Instructions to follow
Transcribe each entry so that nothing differs from the original.

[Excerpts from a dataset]
────

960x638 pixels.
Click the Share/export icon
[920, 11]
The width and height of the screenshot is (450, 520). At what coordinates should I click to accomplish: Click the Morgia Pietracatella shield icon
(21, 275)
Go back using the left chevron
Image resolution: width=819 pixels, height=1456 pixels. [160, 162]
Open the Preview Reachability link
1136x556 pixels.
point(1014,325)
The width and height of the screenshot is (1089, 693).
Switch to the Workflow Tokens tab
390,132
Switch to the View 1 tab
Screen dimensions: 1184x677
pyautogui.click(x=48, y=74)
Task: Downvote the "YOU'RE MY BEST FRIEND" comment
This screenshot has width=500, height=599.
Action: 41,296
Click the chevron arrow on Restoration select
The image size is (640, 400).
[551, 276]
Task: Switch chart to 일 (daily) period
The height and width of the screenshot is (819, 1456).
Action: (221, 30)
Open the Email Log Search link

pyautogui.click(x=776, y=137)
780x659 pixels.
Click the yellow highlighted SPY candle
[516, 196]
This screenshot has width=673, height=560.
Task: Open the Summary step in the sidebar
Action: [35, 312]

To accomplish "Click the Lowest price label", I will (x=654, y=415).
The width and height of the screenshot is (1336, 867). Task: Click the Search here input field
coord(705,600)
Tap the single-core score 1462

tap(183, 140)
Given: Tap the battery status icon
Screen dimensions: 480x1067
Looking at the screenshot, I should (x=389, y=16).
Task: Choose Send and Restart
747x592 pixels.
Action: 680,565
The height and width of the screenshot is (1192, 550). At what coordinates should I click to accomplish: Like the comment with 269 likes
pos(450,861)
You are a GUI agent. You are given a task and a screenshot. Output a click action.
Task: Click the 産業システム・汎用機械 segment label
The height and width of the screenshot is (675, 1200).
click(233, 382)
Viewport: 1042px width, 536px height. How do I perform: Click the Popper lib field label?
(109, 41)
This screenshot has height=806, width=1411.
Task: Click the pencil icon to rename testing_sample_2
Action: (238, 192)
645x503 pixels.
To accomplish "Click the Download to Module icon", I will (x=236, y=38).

────

Response for this exercise
960x638 pixels.
Click the Share/export icon
[920, 11]
The width and height of the screenshot is (450, 520). At what coordinates should I click to accomplish: Click the Morgia Pietracatella shield icon
(21, 275)
Go back using the left chevron
Image resolution: width=819 pixels, height=1456 pixels. [160, 162]
Open the Preview Reachability link
1136x556 pixels.
point(1014,325)
The width and height of the screenshot is (1089, 693).
Switch to the Workflow Tokens tab
390,132
Switch to the View 1 tab
Screen dimensions: 1184x677
pyautogui.click(x=48, y=74)
Task: Downvote the "YOU'RE MY BEST FRIEND" comment
This screenshot has width=500, height=599.
Action: 41,296
Click the chevron arrow on Restoration select
The image size is (640, 400).
[551, 276]
Task: Switch chart to 일 (daily) period
The height and width of the screenshot is (819, 1456).
Action: (221, 30)
Open the Email Log Search link

pyautogui.click(x=776, y=137)
780x659 pixels.
Click the yellow highlighted SPY candle
[516, 196]
This screenshot has width=673, height=560.
Task: Open the Summary step in the sidebar
Action: [35, 312]

To accomplish "Click the Lowest price label", I will (x=654, y=415).
The width and height of the screenshot is (1336, 867). Task: Click the Search here input field
coord(705,600)
Tap the single-core score 1462

tap(183, 140)
Given: Tap the battery status icon
Screen dimensions: 480x1067
Looking at the screenshot, I should (x=389, y=16).
Task: Choose Send and Restart
747x592 pixels.
Action: 680,565
The height and width of the screenshot is (1192, 550). At what coordinates should I click to accomplish: Like the comment with 269 likes
pos(450,861)
You are a GUI agent. You are given a task and a screenshot. Output a click action.
Task: Click the 産業システム・汎用機械 segment label
The height and width of the screenshot is (675, 1200).
click(233, 382)
Viewport: 1042px width, 536px height. How do I perform: Click the Popper lib field label?
(109, 41)
This screenshot has height=806, width=1411.
Task: Click the pencil icon to rename testing_sample_2
Action: (238, 192)
645x503 pixels.
To accomplish "Click the Download to Module icon", I will (x=236, y=38).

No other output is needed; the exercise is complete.